(GIVEN ENTRIES)

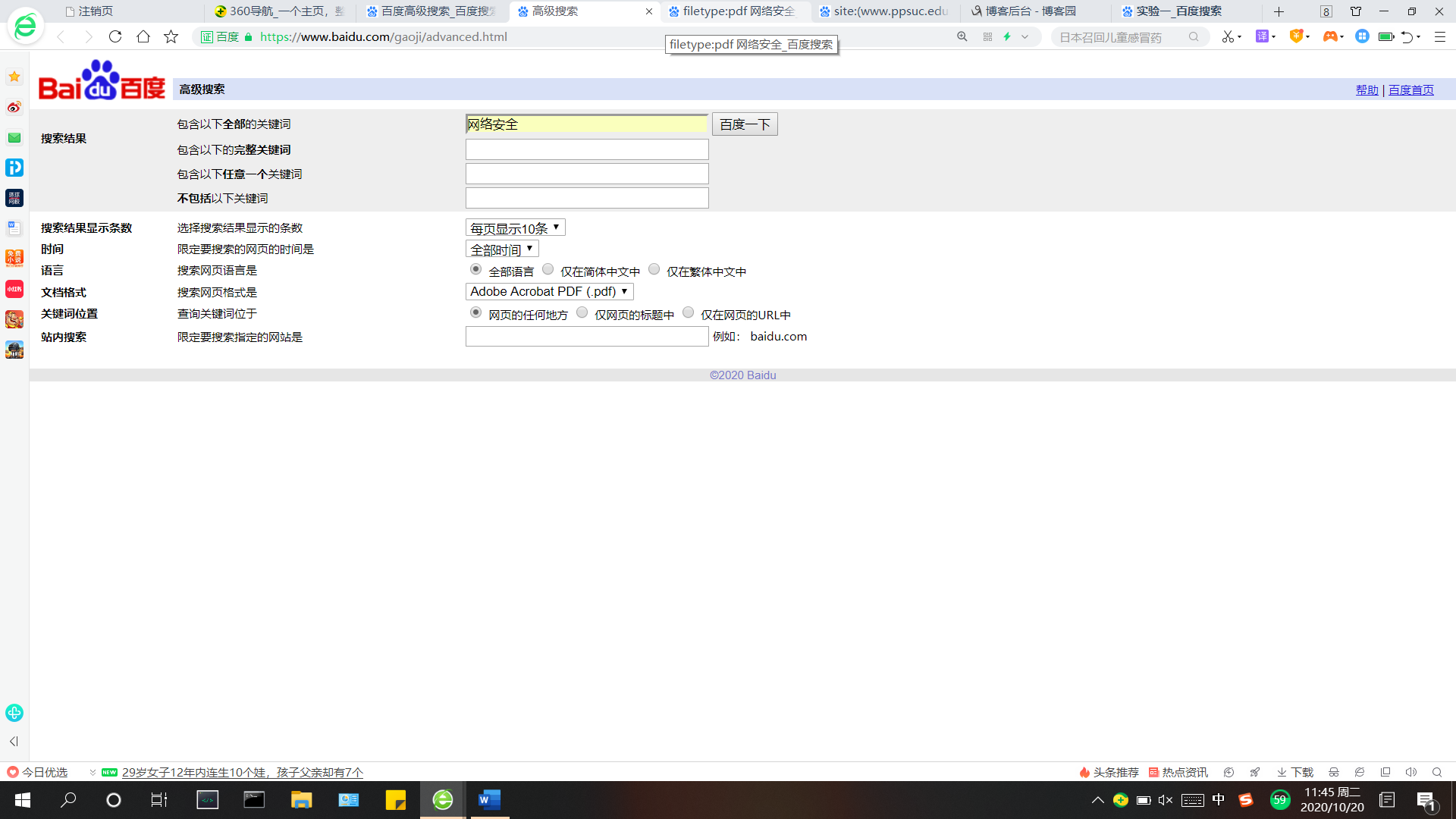The width and height of the screenshot is (1456, 819).
Task: Switch to the 博客后台 - 博客园 tab
Action: (1030, 11)
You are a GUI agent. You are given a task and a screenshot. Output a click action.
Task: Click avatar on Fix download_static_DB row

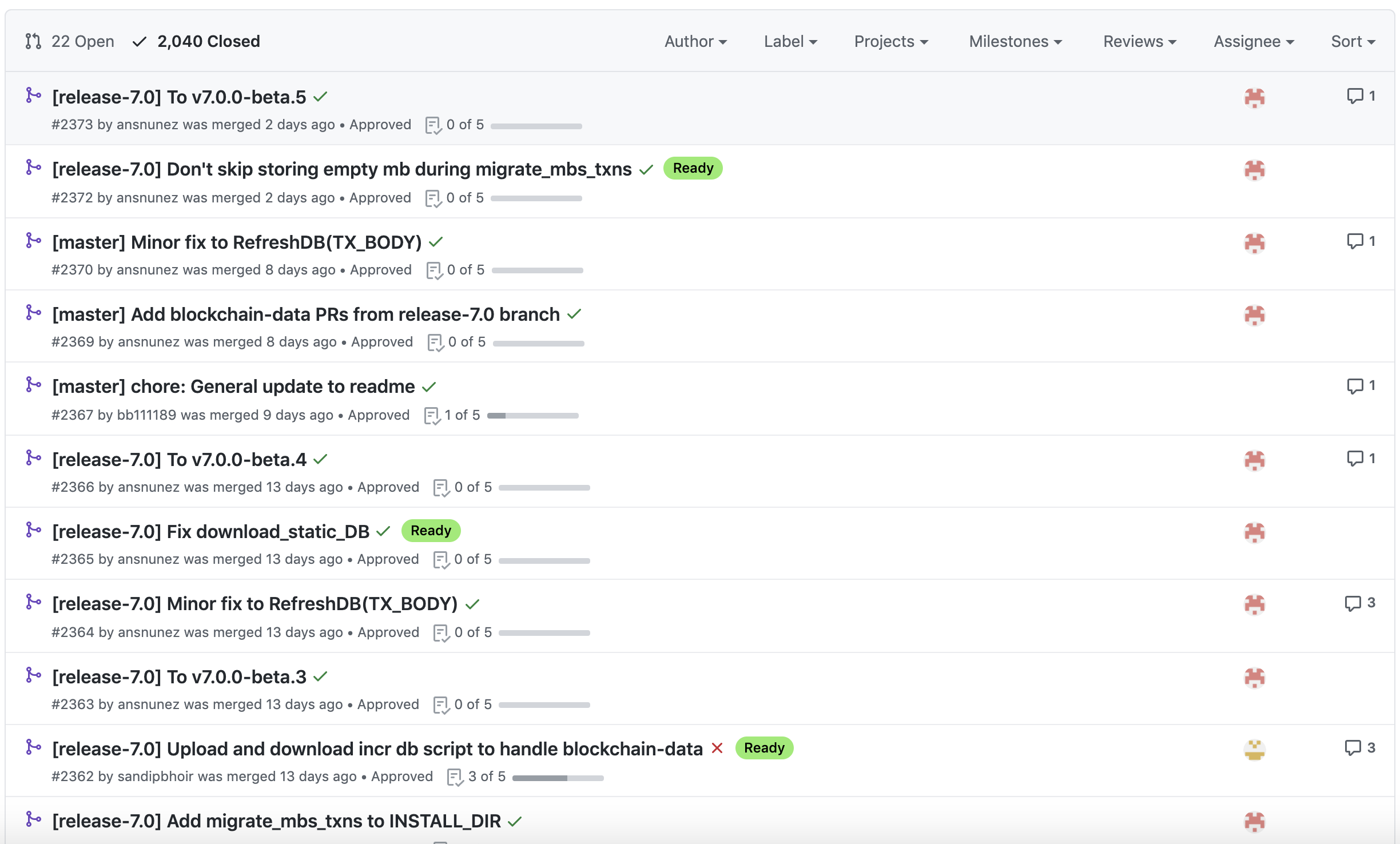pos(1254,532)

(End GIVEN ENTRIES)

== DIRECTIONS FOR THIS TASK ==
Copy exactly the lines that run from the line containing "You are a GUI" to the end of the data, keeping both end lines and dropping every picture.

== YOUR RESPONSE ==
You are a GUI agent. You are given a task and a screenshot. Output a click action.
Task: Click avatar on Fix download_static_DB row

pos(1254,532)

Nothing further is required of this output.